* ABOUT THIS EXERCISE: From the line with "Open the Month" through the final line of the entries below, write out each line exactly and nothing else.

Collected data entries
########

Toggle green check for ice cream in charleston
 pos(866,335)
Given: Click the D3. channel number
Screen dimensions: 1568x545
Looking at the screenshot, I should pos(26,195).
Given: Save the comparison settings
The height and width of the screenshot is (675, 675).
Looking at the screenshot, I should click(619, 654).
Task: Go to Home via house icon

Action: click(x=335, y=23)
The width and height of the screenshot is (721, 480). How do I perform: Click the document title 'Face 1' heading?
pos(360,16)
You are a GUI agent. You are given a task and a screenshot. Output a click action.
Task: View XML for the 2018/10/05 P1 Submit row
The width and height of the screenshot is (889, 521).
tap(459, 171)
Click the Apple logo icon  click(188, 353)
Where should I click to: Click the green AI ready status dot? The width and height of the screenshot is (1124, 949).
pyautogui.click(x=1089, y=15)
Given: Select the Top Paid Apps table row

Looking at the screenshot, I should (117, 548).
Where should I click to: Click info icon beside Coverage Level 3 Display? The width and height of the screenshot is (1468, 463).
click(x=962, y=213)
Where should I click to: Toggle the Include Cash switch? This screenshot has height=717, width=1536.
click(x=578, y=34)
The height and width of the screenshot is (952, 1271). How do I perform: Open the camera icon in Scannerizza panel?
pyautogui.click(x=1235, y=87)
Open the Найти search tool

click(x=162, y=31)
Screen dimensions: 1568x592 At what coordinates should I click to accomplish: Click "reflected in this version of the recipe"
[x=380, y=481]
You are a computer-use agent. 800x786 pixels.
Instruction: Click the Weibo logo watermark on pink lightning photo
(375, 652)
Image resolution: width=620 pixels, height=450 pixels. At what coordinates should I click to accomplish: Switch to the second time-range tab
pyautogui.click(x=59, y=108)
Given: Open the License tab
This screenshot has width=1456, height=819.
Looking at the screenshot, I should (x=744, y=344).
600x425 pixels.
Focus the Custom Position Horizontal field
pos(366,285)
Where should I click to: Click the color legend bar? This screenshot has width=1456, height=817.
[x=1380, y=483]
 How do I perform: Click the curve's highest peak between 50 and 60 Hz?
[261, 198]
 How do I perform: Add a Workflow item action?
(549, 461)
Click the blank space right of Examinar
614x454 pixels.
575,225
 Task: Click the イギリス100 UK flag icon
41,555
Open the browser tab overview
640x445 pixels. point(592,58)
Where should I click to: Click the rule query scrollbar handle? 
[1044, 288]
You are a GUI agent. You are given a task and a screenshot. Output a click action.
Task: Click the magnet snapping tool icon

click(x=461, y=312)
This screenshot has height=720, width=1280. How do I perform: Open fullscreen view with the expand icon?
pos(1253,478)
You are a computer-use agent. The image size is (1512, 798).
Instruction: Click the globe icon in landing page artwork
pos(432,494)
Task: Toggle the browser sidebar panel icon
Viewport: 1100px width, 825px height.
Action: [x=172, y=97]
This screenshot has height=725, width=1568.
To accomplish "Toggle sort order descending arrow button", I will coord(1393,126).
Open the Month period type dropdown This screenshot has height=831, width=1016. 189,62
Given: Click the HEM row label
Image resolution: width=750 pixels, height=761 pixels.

########

* RESULT:
Open the Month period type dropdown This screenshot has height=831, width=1016. 189,62
Given: Click the HEM row label
Image resolution: width=750 pixels, height=761 pixels.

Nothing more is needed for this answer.